*Excerpt to read:*
::::::::::
11 comments on “[Poetry Friday] Poetic and Philosophical Musings Matched with Surreal Art in Norwegian Picturebook “Night Guard”

  1. lindabaie

    I like that ‘winding winter’, too, an intriguing look at someone’s thoughts, Myra. As I read your post and these words, like ‘ripping darkness’, I kept remembering Bradbury’s scary words in his books, often escaping the dark. Thanks, such an interesting book!

    Liked by 1 person

  2. Thanks for sharing this book. I had never heard of the author until now. The illustrations are stunning and original. The bits of verse are thoughtful. Thanks for this recommendation.

    Liked by 1 person

  3. maryleehahn

    What a fascinating book (words AND illustrations). It is proof that we need to get out of the neighborhood now and then and see what else is out there!!!

    Liked by 1 person

  4. The illustrations are absolutely stunning. I really like the tree song poem, too.

    Liked by 1 person

  5. Kay Mcgriff

    This looks like a book to ponder over. I’m captivated by the illustrations you shared. I could look and look at them and spin stories from them. And then the poetry adds even more layers to ponder. Wow!

    Liked by 1 person

  6. Alice Nine

    The illustrations are fascinating… and they help unveil the words that seem to mean something deeper than what they say, that hold an expression of yearning, that are a quest for answers.
::::::::::
*Collected material:*
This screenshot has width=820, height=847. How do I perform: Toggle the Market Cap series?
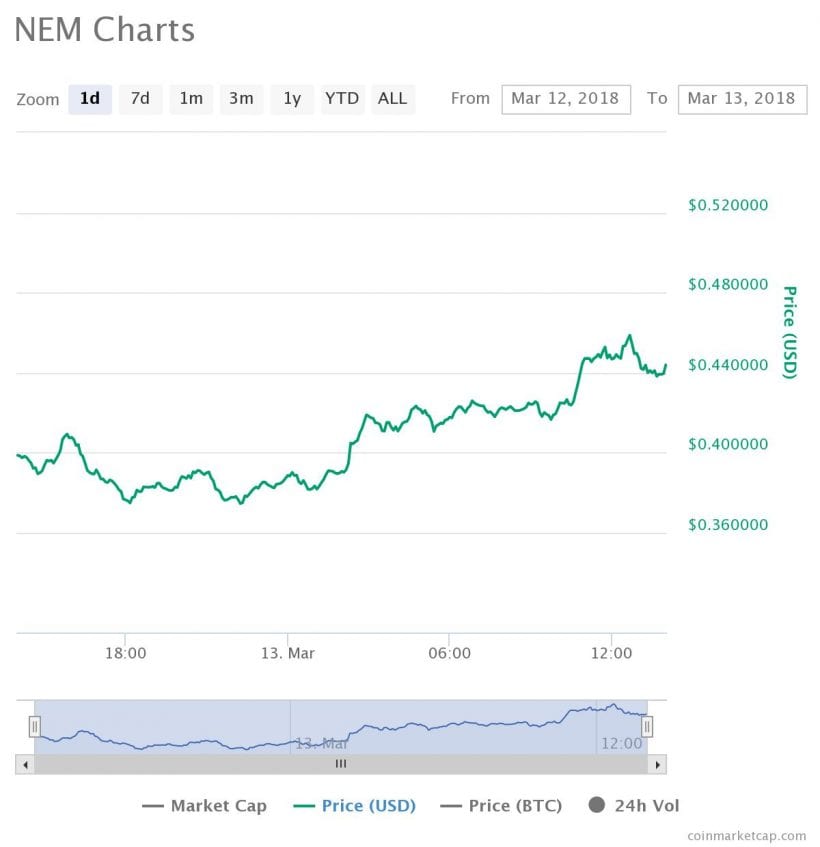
::::::::::
*Job 1:* In the comments on the Night Guard picturebook, rewrite the passage from "11 comments on" up to and including "an interesting book!", putting "my friend" where "Myra" appears.
*Job 2:* In the comments on the Night Guard picturebook, whose scary words did lindabaie keep remembering while reading?
*Job 3:* Continue the comments on the Night Guard picturebook from the point where they stop.
The material can be set aside; it plays no part in this work.

*Expected output 1:*
11 comments on “[Poetry Friday] Poetic and Philosophical Musings Matched with Surreal Art in Norwegian Picturebook “Night Guard”

  1. lindabaie

    I like that ‘winding winter’, too, an intriguing look at someone’s thoughts, my friend. As I read your post and these words, like ‘ripping darkness’, I kept remembering Bradbury’s scary words in his books, often escaping the dark. Thanks, such an interesting book!

*Expected output 2:* Bradbury's

*Expected output 3:*
    Liked by 1 person

  7. Stunning! The illustrations pull me into the words. I’m intrigued.

    Liked by 1 person

  8. Myra, I am grateful to Alice for leading me to your book review. This book sounds fascinating with all of its inquiries and perspectives. I am especially interested in the winter poem since I am working on the design of my winter gallery. I am going to insert the poem into a special place in the gallery. Thank you for that. If you have a winter photo / poem that you would like to offer me, I would love that.

    Liked by 1 person

  9. amyludwigvanderwater

    What an enchanting book! I am going to get my hands on it. Just that line about ripping up the dark and throwing it at someone is enough to feed me for a while… Thank you. x

    Liked by 1 person

  10. This looks like a book I need to investigate further. Interesting illustrations.